▶ _Selected text_
The master also noted State Farm failed to include a policy provision which excluded injuries caused by intentional acts of an insured while using a non-owned vehicle. Moreover, the master concluded that, although there was evidence “that Neals intentionally shot a firearm out of the Richardson vehicle while taunting Moorer, there [was] no evidence to support the contention that Neals intended to shoot Moorer and intended to kill him.” Finally, the master found it was questionable whether the anti-stacking provision in the policy applied only to liability coverage for owned vehicles or whether it related to the coverage for non-owned vehicles as well. Construing the perceived ambiguity against State Farm, the master ruled Sheila Moorer could stack the coverage of all four policies issued to Earline Neals, for a total recovery of $200,000. State Farm appeals.

▶ _Record extracts_

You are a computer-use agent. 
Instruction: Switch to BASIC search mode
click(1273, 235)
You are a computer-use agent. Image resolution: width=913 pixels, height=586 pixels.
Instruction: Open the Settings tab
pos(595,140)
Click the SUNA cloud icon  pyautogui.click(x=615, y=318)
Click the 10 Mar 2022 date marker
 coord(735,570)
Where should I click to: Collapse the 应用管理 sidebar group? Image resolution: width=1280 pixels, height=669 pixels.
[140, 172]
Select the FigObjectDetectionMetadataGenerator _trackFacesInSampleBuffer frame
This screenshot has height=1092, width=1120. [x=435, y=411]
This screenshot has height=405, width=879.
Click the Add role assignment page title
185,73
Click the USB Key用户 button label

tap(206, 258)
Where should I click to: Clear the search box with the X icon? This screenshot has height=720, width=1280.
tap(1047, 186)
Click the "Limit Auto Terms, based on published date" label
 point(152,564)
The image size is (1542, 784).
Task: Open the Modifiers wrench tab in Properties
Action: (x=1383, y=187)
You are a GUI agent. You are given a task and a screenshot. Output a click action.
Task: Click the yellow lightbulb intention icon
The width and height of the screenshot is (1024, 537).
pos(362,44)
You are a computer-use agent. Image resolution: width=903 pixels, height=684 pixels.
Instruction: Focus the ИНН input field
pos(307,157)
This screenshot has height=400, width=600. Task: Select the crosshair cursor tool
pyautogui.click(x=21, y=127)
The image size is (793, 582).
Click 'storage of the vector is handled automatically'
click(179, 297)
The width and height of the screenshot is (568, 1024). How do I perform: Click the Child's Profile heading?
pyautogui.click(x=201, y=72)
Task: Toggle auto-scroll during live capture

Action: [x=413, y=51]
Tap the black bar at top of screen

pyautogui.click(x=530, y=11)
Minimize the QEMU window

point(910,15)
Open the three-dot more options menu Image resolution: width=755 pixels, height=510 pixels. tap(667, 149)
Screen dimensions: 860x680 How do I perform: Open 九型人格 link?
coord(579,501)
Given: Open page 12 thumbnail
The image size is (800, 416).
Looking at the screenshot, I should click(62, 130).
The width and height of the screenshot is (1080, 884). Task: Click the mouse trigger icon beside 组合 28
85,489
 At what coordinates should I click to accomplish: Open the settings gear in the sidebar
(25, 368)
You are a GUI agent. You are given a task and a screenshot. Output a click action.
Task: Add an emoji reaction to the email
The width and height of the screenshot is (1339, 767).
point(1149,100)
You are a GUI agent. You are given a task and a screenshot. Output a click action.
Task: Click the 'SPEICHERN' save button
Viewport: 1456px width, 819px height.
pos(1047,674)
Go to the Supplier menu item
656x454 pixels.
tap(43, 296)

▶ _Written request_
Write the next part of the passage on the State Farm coverage dispute, starting after its final sentence. The records have no connection to the passage on the State Farm coverage dispute.

▶ _Final answer_
*51ISSUES
(1) Did the master err in determining Moorer was entitled to recover under Earline Neals’s liability insurance when the policies were allegedly limited to coverage for “accidents”?
(2) Did the master err in finding the policies could be stacked?
STANDARD OF REVIEW
This case involves an action at law for interpretation of a contract referred to the master-in-equity -with direct appeal to the Supreme Court. Therefore, this Court will correct any error of law, but we must affirm the master’s findings of fact unless there is no evidence which reasonably supports those findings. Cobb v. Benjamin, 325 S.C. 573, 482 S.E.2d 589 (Ct.App.1997).
“On appeal of an action at law tried by the judge without a jury [the Court of Appeals] will review the [judge’s] factual findings to determine if there is any evidence to support them.” South Carolina Farm Bureau Mut. Ins. Co. v. Windham, 303 S.C. 330, 331, 400 S.E.2d 497, 497 (Ct.App. 1990). An action to construe a contract is one at law. Texcon, Inc. v. Anderson Aviation, Inc., 284 S.C. 307, 326 S.E.2d 168 (Ct.App.1985). In legal actions, our scope of review extends only to the correction of errors of law. State Auto Property & Cas. Ins. Co. v. Gibbs, 314 S.C. 345, 444 S.E.2d 504 (1994) (action to declare excess or secondary liability insurance coverage is an action at law and thus, facts found by a judge sitting without a jury should not be disturbed upon appeal unless found to be without evidence which reasonably supports the judge’s findings).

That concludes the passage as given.